News: Monsoon hits Mumbai, hard
Heavy rains pelted Maharasthra’s coastal Konkan region, where the monsoon was vigorous, hitting train services as the weather office predicted more showers in the state.
Three people were injured when lightning struck them and an equal number in a wall collapse in Mumbai where the rains were preceded by gusty winds that uprooted trees and knocked out power at many places.
Monsoon had set over Mumbai, coastal Konkan and parts of south-central Maharashtra, Deputy Director (Meteorology) C V V Bhadran said in the metropolis.
Konkan and central Maharashtra had widespread rains since last evening with Ratnagiri recording 64 cm. Several trains were left stranded on the Konkan railway section owing to waterlogging.
Twenty-two fishermen, who ventured into the sea, were reported missing in Kerala where 11 people had perished in heavy rains slamming the state for the past few days. The fishermen ventured into the sea in two groups on May 25 and 26 from Beypore coast and had not returned to shores so far.
The rains had wreaked havoc in Kerala extensively damaging houses and standing crops and inundating low-lying areas throwing normal life out of gear.
Mumbai on alert for mayhem
India's commercial capital of Mumbai was on alert for very heavy rains on Thursday, almost a year after a sharp cloudburst crippled the metropolis for days and killed hundreds of people in the region.

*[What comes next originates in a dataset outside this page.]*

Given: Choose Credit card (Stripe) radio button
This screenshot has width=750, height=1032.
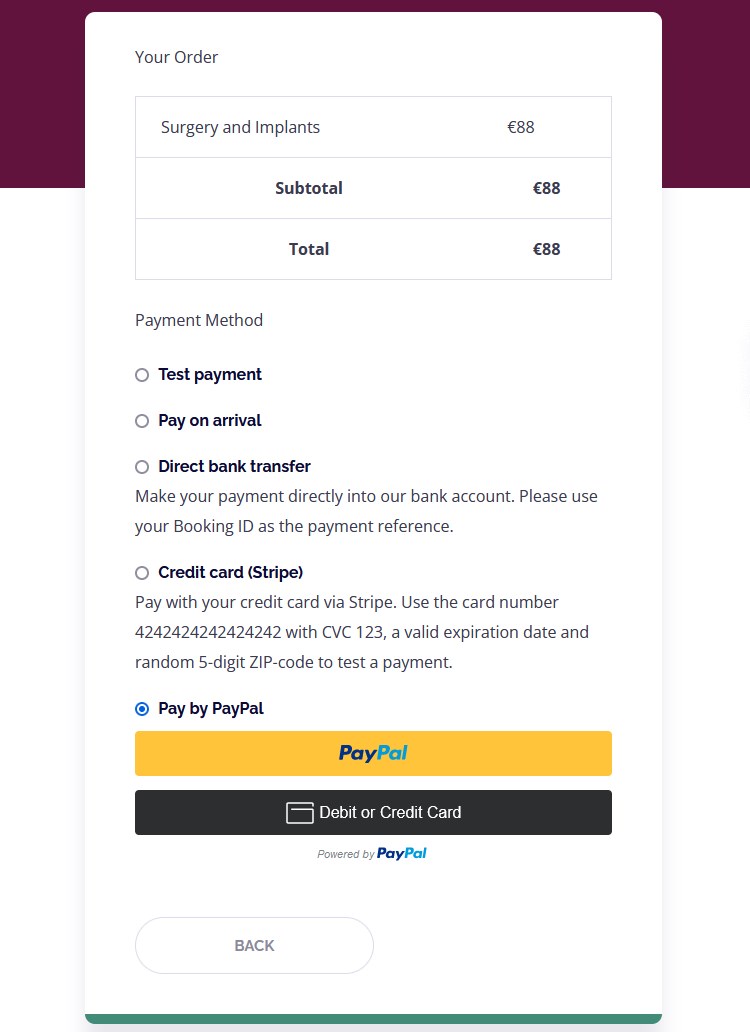Looking at the screenshot, I should (142, 573).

Weather officials have warned of heavy showers in the next 30 hours, saying the monsoon rains, vital for the economy, have reached Mumbai 10 days ahead of schedule.

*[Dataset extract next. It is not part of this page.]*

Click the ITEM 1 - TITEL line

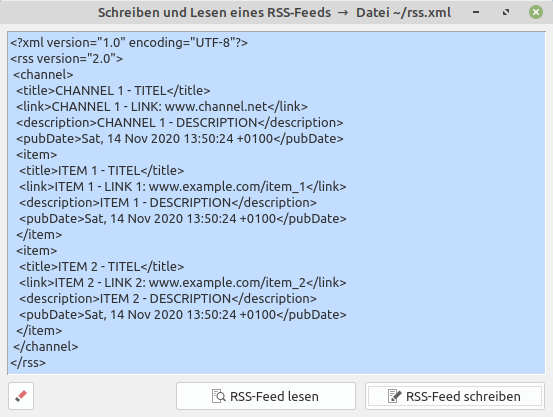pos(102,171)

The alert put authorities on notice as they scurried to check drainage systems, traffic management and the suburban railway that is a vital lifeline for most of Mumbai's 17 million people.
"We have prior warning and we are prepared this time. We had no warning last year," said Johny Joseph, Mumbai's top civic official.

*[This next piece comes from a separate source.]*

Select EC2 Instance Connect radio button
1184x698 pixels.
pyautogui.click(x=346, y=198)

But memories of last year's deluge returned late on Wednesday after a brief spell of rains brought parts of Mumbai to a halt. Some roads were submerged under water and trains were delayed.
"The first rains and already our infrastructure cannot cope. What will happen in the next two months?" asked Sumana Dey, a regular commuter on Mumbai's suburban trains who was stuck in the rains for two hours on Wednesday.
Thousands of people waded through flooded streets and railway tracks to reach their destinations and dirty rainwater entered homes in some northern neighbourhoods. Parts of the city went without power.
Last July, two days of heavy rains exposed the underdeveloped infrastructure and dismal emergency response in India's richest city that shutdown for almost a week.
Millions of dollars have been sanctioned to overhaul Mumbai's 150-year-old drainage system, but experts say flooding from rain is difficult to prevent because builders, in league with politicians, had built on wetlands, the city's natural drainage system.